A brigade major was the chief of staff of a brigade in the British Army. They most commonly held the rank of major, although the appointment was also held by captains, and was head of the brigade's "G - Operations and Intelligence" section directly, and oversaw the two other branches, "A – Administration" and "Q – Quartermaster". Intentionally ranked lower than the lieutenant colonels commanding the brigade's combat battalions, his role was to expand on, detail and execute the intentions of the commanding brigadier.

==History==
In 1913, staff captains of artillery in the British Army were re-styled as brigade majors to bring them into line with cavalry and infantry practice. In the 21st century, the title is no longer used except in the Household Division and in divisional-level artillery headquarters. As of 2014 the title is still retained by HQ London District.

During World War I, the brigade major was reportedly "a key personality who affected the health and happiness of the battalions." He was in most frequent contact with the front-line troops and was responsible for planning brigade operations. Many brigade majors held the rank of captain, e.g., the future prime minister, Anthony Eden, was a brigade major at the age of twenty-one.

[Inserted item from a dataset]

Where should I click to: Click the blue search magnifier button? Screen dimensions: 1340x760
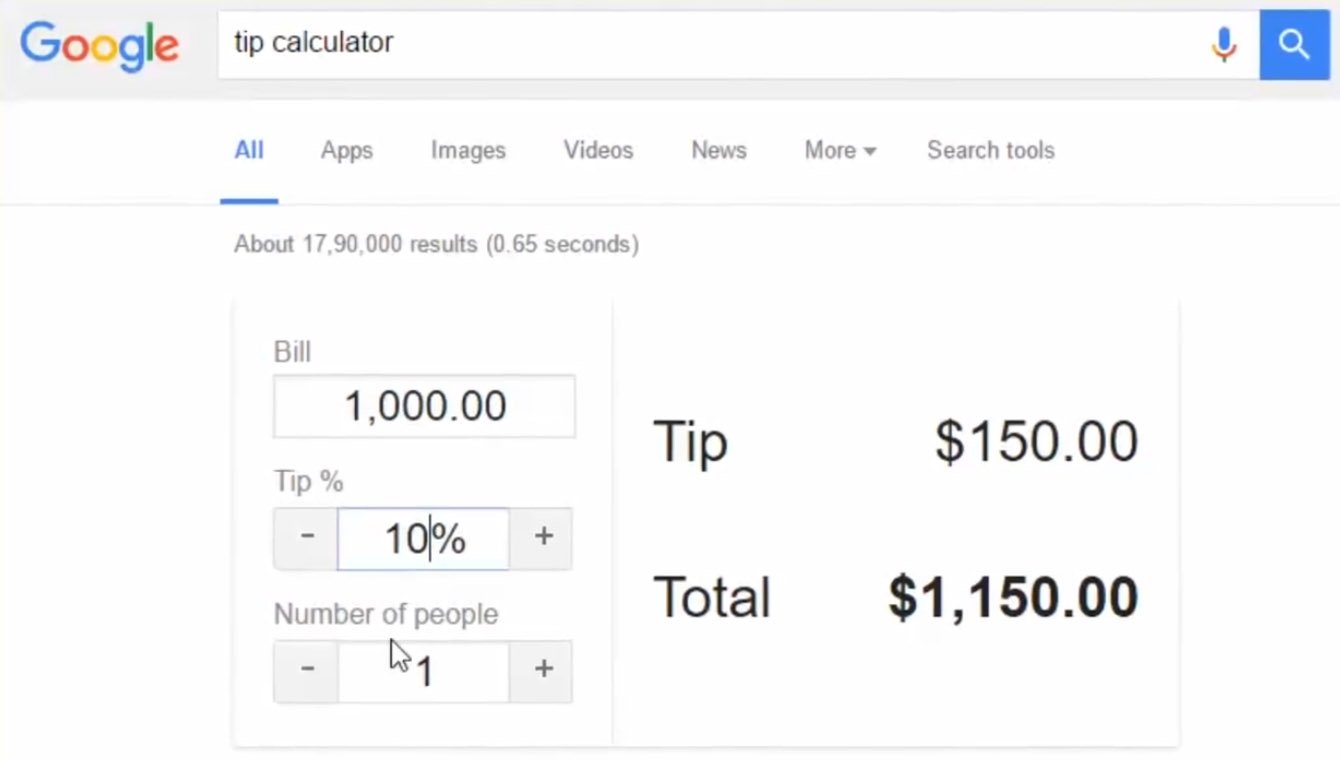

The practice of using brigade majors has continued in some Commonwealth armies, such as that of India. The position was a standard fixture in the British Army and Canadian Army until between 1982 and 1984 when the NATO system was adopted and brigade G-3 (Operations), also known as "Chief of Staff", replaced the brigade major. In the old system, the brigade major was a Staff Officer 2 in charge of "G Branch", abbreviated "GSO2", General Staff Officer (Grade 2). The rank of brigade major was used in the United States Army until the War of 1812, with army regulations mentioning only brigade majors as necessary/required staff for a brigadier general.